Twenty years after they last won a league title, Lazio had the narratives on their side to become the first team outside of Juventus to win Serie A since 2011. They had gone 21 straight matches unbeaten before the season was suspended in March, trailing Juventus by just one point at the top of the table. With the spotlight turned their way, Simone Inzaghi’s side promptly closed out the post-lockdown season losing seven out of their final 12 matches for a fourth-place finish. The abrupt losing streak would seemingly require a shift in messaging, but ownership, manager, players, and supporters all agreed that Lazio still overachieved regardless of how the season ended. Besides, making the Champions League for the first time in 13 seasons is a success by any measure. 
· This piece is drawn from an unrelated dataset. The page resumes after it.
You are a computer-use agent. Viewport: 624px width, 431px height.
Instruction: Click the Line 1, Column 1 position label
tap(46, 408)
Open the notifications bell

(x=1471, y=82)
In seeing how far we’ve come over the past several months, there was a point in April when Lazio owner Claudio Lotito debated the merits of a one-match playoff between his side and Juventus to determine the champion. Lazio had actually done the hard part in beating Juventus 3-1 in January, a comeback win that included a decisive goal from Sergej Milinkovic-Savic. Far from the hypothetical analysis of whether they were better than Juventus, they proved their superiority. Yet you could see the title-winning optimism slowly disappear through Inzaghi’s press conferences once the season resumed. After an Atalanta loss, he said that the title “was a little bit far.” After losing to Milan, Inzaghi said that the defeat “weighs on us in the table.”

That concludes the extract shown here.